“For our light and momentary troubles are achieving for us an eternal glory that far outweighs them all. So we fix our eyes not on what is seen, but on what is unseen. For what is seen is temporary, but what is unseen is eternal.” (2 Corinthians 4:17)
Evaluation is designed to fix our eyes on what is seen by qualified observers. Can this verse that emphasizes the superiority of the unseen have any application in TE?
It is tempting to use this verse to justify the use of constructivist approaches to evaluation that acknowledge the importance of unseen personal perspectives along with things that are seen. But there is a much more important application; the need for discernment in the TE process. Discerning the will of God, as revealed while participating in the evaluation exercise, is one of the consequences of viewing evaluation through the lens of a Christian worldview.
“There are unseen things, as well as things that are seen. And there is this vast difference between them; unseen things are eternal, seen things but temporal, or temporary only. Let us then look off from the things which are seen; let us cease to seek for worldly advantages, or to fear present distresses. Let us give diligence to make our future happiness sure.” (Matthew Henry commentary)

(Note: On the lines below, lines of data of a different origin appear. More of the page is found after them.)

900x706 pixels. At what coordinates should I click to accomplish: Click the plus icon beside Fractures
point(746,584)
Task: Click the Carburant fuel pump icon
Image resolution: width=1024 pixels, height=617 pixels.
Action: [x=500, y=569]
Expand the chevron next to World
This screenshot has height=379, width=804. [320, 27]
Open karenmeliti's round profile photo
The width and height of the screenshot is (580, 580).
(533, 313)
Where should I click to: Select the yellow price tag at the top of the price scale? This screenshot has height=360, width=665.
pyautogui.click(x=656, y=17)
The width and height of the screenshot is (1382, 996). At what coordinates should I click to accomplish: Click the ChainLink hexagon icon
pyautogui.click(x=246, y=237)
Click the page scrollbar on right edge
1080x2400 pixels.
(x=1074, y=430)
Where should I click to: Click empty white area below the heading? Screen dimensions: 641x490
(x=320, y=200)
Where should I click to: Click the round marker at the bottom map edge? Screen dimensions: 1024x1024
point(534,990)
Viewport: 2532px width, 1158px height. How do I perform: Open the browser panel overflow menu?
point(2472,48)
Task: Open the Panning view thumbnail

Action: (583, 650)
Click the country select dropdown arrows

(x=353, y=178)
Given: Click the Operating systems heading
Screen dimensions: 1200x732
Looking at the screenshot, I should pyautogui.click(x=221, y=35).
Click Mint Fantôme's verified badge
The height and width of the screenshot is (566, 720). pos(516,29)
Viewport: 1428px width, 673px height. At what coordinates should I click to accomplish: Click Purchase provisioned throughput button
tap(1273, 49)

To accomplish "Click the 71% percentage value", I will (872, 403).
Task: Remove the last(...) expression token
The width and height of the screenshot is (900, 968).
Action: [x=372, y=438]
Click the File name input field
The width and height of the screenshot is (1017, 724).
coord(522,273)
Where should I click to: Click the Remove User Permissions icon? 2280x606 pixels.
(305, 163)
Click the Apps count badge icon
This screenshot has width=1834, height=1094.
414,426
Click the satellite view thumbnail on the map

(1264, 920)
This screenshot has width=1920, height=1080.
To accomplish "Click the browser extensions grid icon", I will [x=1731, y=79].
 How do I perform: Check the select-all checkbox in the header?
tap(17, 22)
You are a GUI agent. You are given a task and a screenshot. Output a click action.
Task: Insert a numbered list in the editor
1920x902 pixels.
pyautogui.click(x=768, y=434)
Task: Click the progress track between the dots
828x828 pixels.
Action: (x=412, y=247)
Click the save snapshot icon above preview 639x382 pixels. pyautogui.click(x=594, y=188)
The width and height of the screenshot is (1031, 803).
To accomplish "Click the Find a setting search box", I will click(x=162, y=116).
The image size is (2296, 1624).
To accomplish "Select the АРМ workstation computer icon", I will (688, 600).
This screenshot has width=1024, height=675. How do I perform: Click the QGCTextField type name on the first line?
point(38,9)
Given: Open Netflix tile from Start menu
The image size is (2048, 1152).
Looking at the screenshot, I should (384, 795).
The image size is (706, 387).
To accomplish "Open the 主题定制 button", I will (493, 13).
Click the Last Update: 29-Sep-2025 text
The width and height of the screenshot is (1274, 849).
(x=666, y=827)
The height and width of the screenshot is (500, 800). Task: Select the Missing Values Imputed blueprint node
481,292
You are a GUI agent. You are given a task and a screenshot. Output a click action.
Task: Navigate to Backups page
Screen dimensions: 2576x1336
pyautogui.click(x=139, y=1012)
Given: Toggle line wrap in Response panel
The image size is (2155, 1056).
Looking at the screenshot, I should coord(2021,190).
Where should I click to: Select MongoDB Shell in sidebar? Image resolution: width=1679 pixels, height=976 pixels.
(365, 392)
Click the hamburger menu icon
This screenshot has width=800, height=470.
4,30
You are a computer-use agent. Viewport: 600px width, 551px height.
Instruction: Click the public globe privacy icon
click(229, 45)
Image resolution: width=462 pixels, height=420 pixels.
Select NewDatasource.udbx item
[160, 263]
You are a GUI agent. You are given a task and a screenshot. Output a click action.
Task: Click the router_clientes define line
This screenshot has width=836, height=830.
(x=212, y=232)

Short-term results based on what is seen is the typical outcome of most evaluations. Recommendations for going forward with the evaluated program are based on those results. In TE such recommendations should emerge from discernment as evaluators and stakeholders reflect on what really matters in community development. Describe recommendations for program improvement, recommendations for better alignment between program and mission, and provocative propositions regarding a better future from an eternal glory perspective.